The Sinking City
…a conceptually strong title that suffers far too much at the hands of execution.
The legacy of Howard Phillips Lovecraft looms large over incalculably huge swaths of popular culture. Books, movies, comics, video games, inexplicably cute toys for kids – HP has had a clammy-palmed influence on it all – which is impressive for a bloke who died in 1937. The latest video game to attempt to capture the uneasy horror and sense of dread from Lovecraft’s writing is The Sinking City from developer Frogwares, and while it’s a valiant effort, it also has some serious problems.
The Sinking City takes place in the isolated fishing town of Oakmont, Massachusetts, in the 1920s and is one of the more evocative video game locations in recent memory. You play as Charles Reed, a war veteran turned private investigator who is attempting to find the source of the vivid nightmares that assail him with terrifying regularity. As generic as the player character is, the town skews much more interesting. There are old families, racial tensions with the Innsmouthers, mysteries abound, unexplained murders and madness creeping into everyday life. It’s some classic Lovecraft gear and while the more prolific dialogue is let down by sporadically shonky voice acting, HP enthusiasts will be delighted by the various deep dives (literal and figurative) into the old master’s lore.

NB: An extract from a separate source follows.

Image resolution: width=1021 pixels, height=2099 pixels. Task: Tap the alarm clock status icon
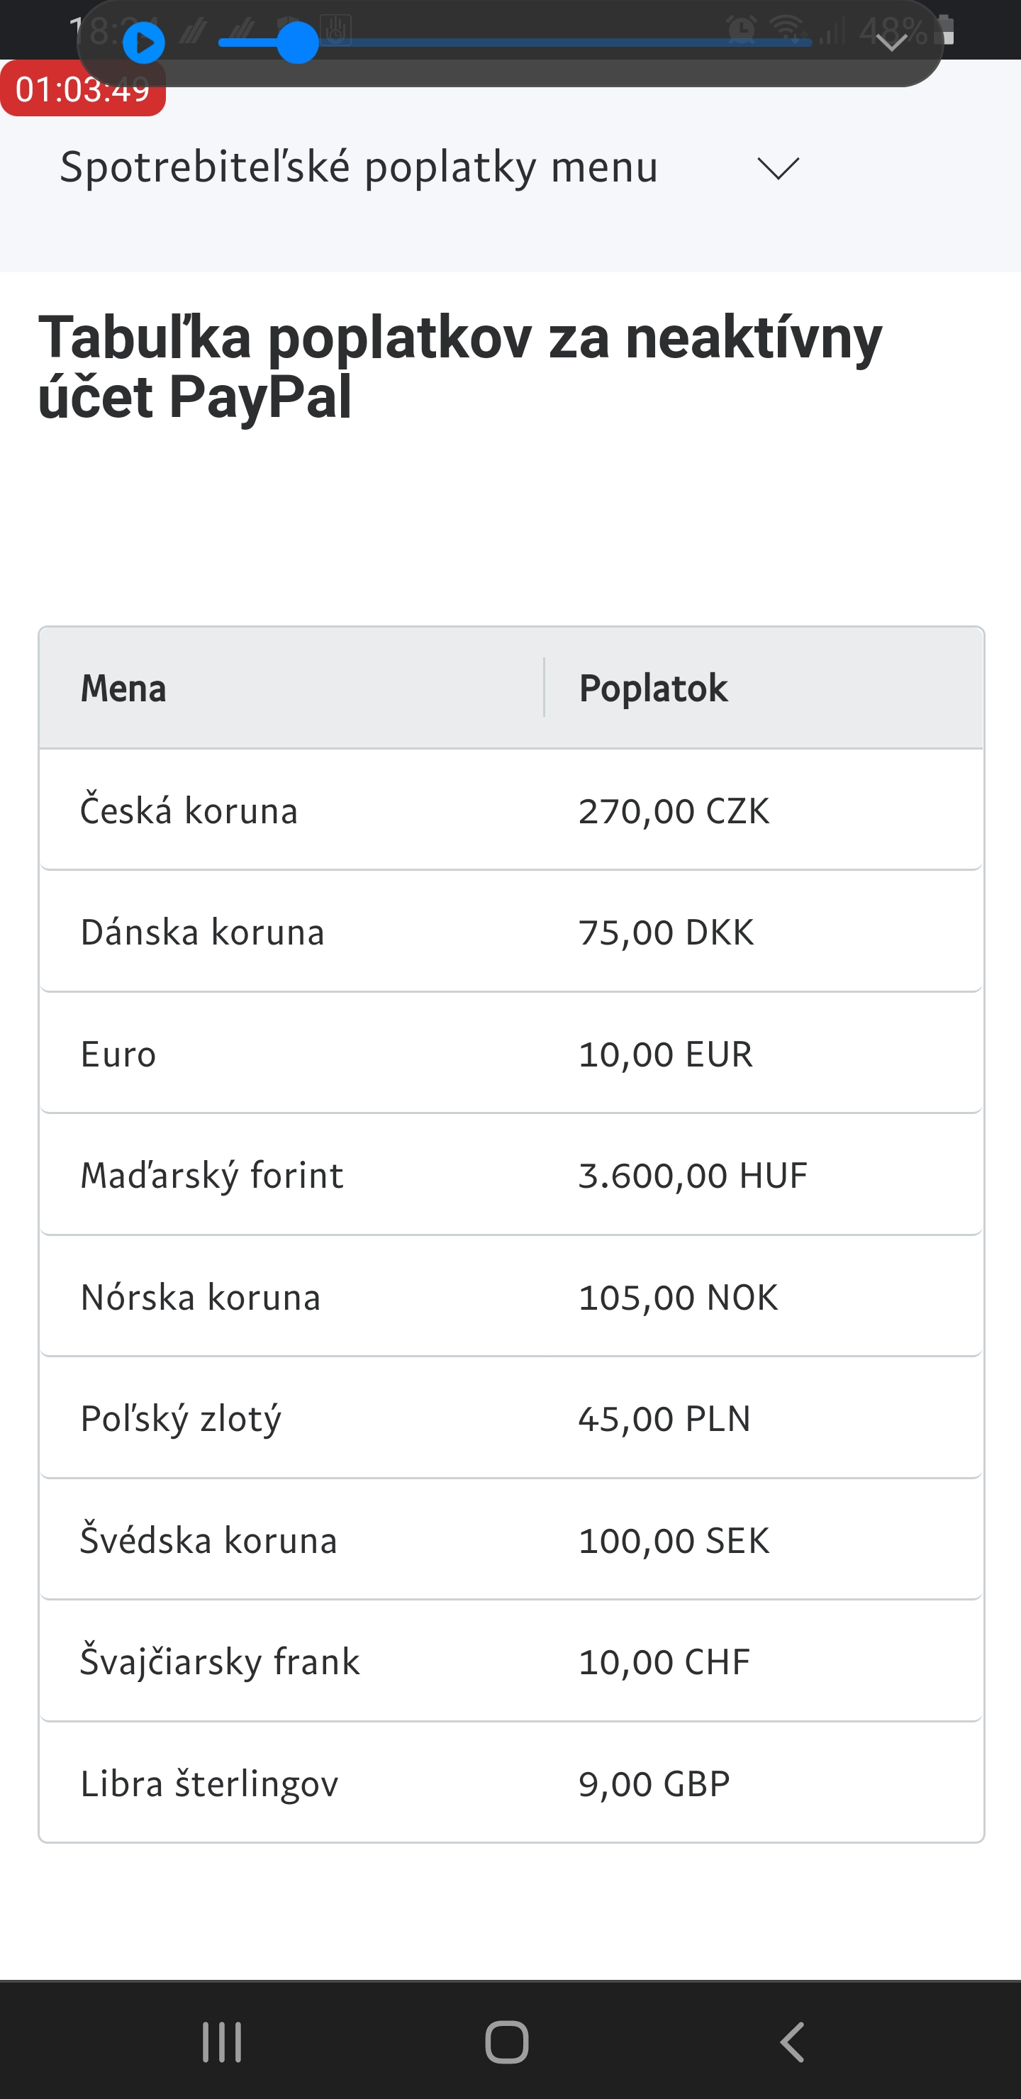tap(741, 30)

All good so far. Unfortunately, where The Sinking City runs into trouble (over and over again) is with the technical aspects of the game. Walking around the city in third person is adequate but combat is an unresponsive mess. The graphics look decent when nothing’s going on, but move that camera even an inch and get ready to see a bonanza of screen tearing, which is to say nothing of the clipping, pop in and slow down that will occur often and enthusiastically. No one of these elements is enough to completely ruin the atmosphere, but when they all start happening together the spell is broken.

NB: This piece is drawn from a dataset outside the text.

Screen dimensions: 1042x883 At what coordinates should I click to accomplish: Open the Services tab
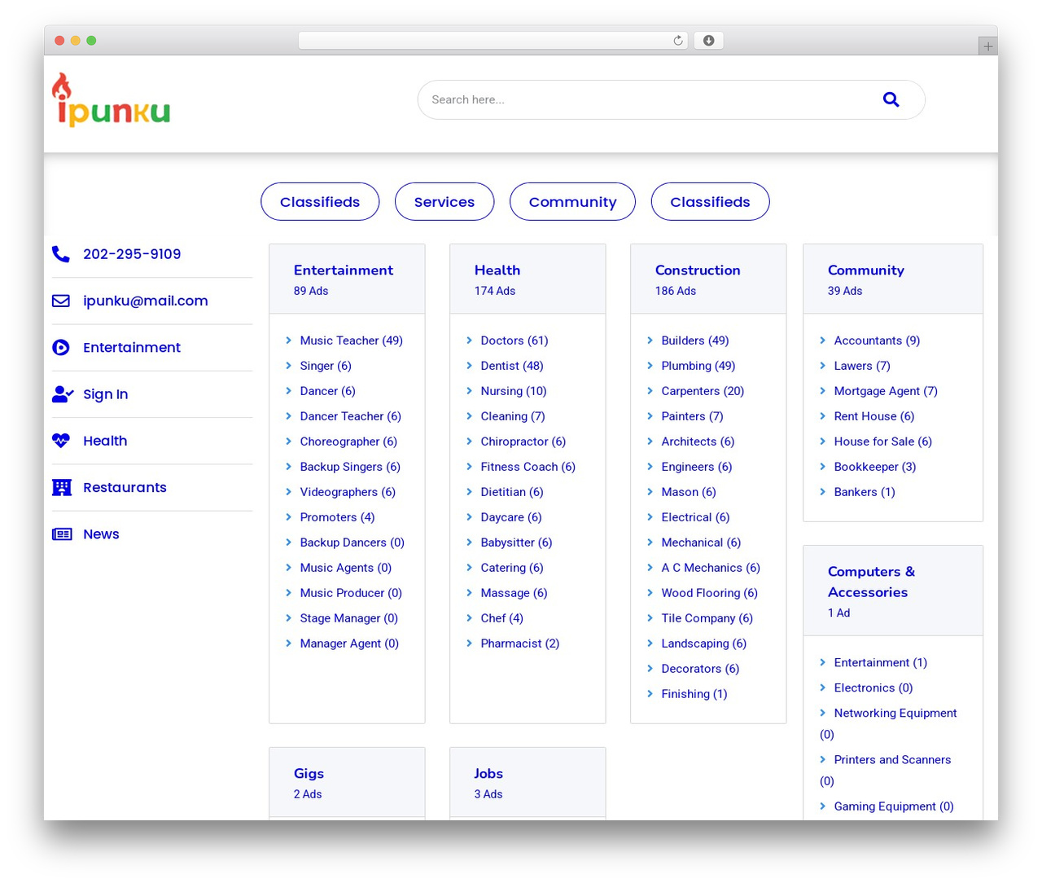(x=444, y=201)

It’s a pity too, because there are so solid ideas with the investigation aspects of the game, a Hannibal-esque “mind palace” is a great way to explore the various clues you’ve picked up, but it’s not enough to get past all the irritations that show their ugly little faces all too often.
Ultimately, The Sinking City is a conceptually strong title that suffers far too much at the hands of execution. All the bugs in the world won’t ruin the experience for the truly obsessive Lovecraft fan, but for the rest of us this eldritch horror needed a little more time being developed by The Old Ones.